Blue and White leader Benny Gantz (l) and Likud leader Benjamin Netanyahu (r) (Flash90)

On Tuesday, Israel’s two biggest parties explored the possibility of forming a unity government.

By World Israel News Staff

On Tuesday in Ramat Gan, a city bordering Tel Aviv,  the negotiating teams of Blue and White and Likud explored the possibility of a unity government, which would include a shared-power arrangement.

It’s not clear yet how serious the negotiations are, or whether it’s an attempt by Blue and White to run out the clock until October 2nd. That’s when pre-indictment corruption hearings against Prime Minister Benjamin Netanyahu are set to begin.

According to the two negotiating teams, the Tuesday talks were “businesslike and conducted with good intentions.”

The Likud team is led by Tourism Minister Yariv Levin. Blue and White’s team is captained by Yoram Turbowicz, a former aide to past Prime Minister Ehud Olmert.

There was some dispute over whether the Likud represented only itself, as Turbowicz maintained, or the entire right-wing camp, as Levin insisted. Immediately after elections, Netanyahu brought together the right-wing parties into a ‘technical bloc’ which he would lead. The bloc includes 55 Knesset seats.
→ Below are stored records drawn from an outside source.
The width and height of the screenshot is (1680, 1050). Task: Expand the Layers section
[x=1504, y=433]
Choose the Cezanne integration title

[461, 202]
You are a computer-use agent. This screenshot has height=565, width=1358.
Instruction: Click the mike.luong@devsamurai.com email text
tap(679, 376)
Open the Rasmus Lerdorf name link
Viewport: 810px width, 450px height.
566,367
It may be that Blue and White is attempting to split the right-wing bloc, making it easier to entice a few Knesset seats from its opponent.
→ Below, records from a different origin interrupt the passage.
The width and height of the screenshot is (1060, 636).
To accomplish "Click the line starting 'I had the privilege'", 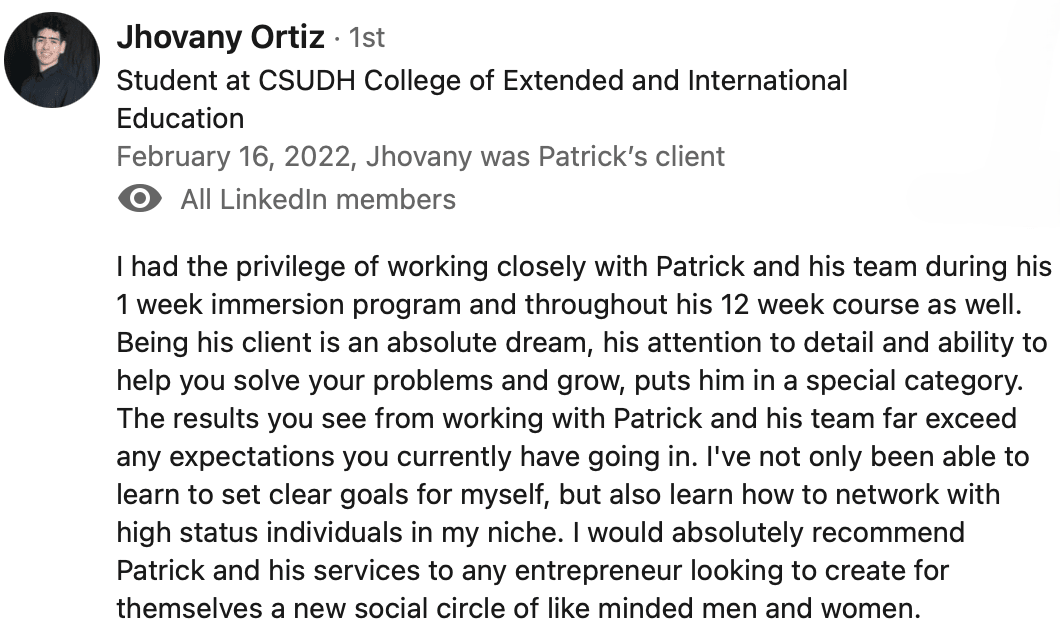I will pos(584,268).
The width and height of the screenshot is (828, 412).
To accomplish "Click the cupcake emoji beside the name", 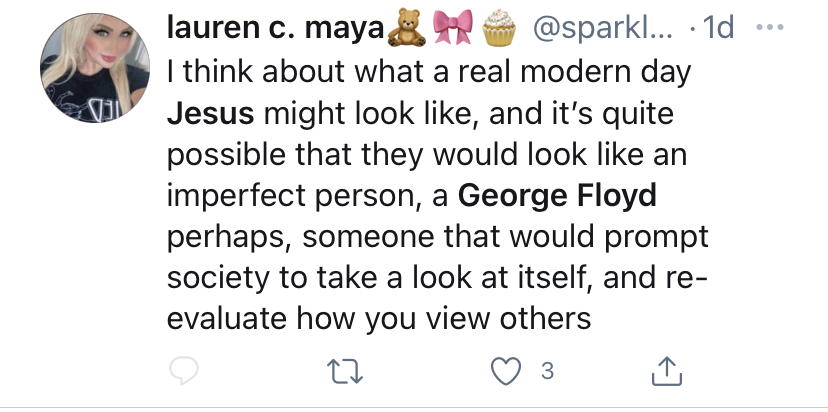I will click(x=498, y=27).
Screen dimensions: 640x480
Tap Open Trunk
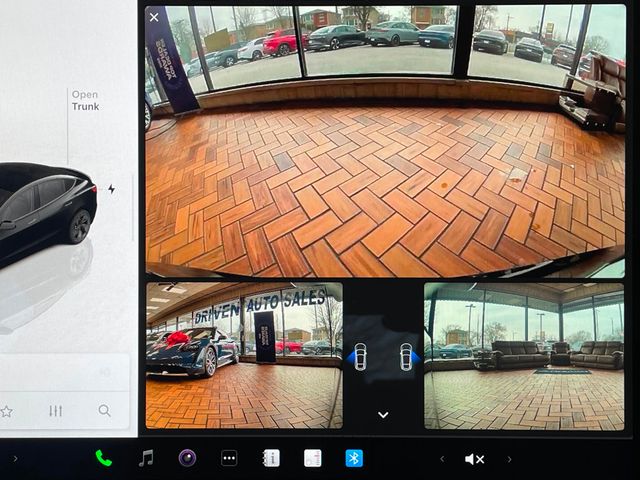85,101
Israel Hayom reports an official at the meeting said, “In the morning, it was published that the Likud intends to abandon the right-wing parties in its negotiations with Blue and White, and a denial went out. Levin told Blue and White’s people that there was unnecessary confusion created in the media, and it wouldn’t work. The minister clarified to the other side that we’re talking about 55 mandates that won’t be separated, and that Netanyahu stands at the head of them.”

The two sides agreed that a unity government would involve a rotational system for the prime minister’s position. There is disagreement over who will go first – Gantz or Netanyahu. Blue and White says Gantz should be first and Likud says it should be Netanyahu, given Gantz’s limited experience.
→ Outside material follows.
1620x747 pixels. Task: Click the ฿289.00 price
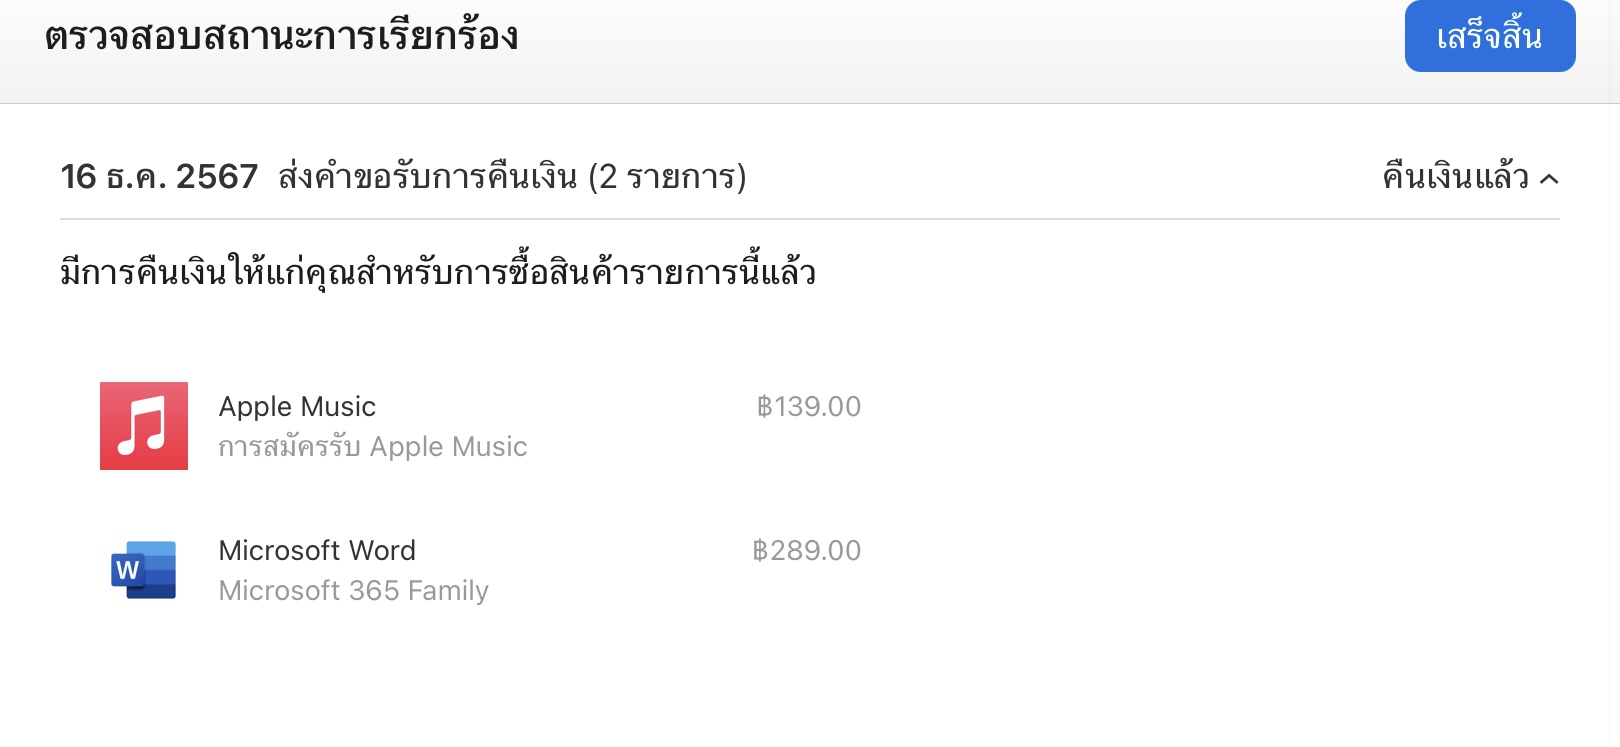[x=807, y=551]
The sides appeared to agree that there will be 32 ministerial positions in the new government, split evenly between the sides. Each would receive 16. This would hold even if the Likud side includes the entire right-wing.

Israel Hayom reports on the possibility that Blue and White is not acting in good faith. The paper says it has learned that Blue and White received clear marching orders – to drag out the negotiations until Netanyahu’s pre-indictment hearings.

“Sources aware of the details said that, ‘October 2 is the target date that they need to arrive at without closing – these are only initial contacts,'” the paper reports.

The sources also told Israel Hayom that “the urgent meetings of the Likud and Blue and White teams are arranged, among other reasons, in order to present a picture to the public of a genuine desire for unity – which is an interest within Blue and White, but the goal is unity without Netanyahu.”

The Blue and White party, really an alliance of three parties, stressed throughout the election campaign that it would not sit in the same government with Netanyahu, due to his facing several corruption charges.

However, the Likud has remained firm that it would not turn its back on its longtime leader, creating a potential impasse.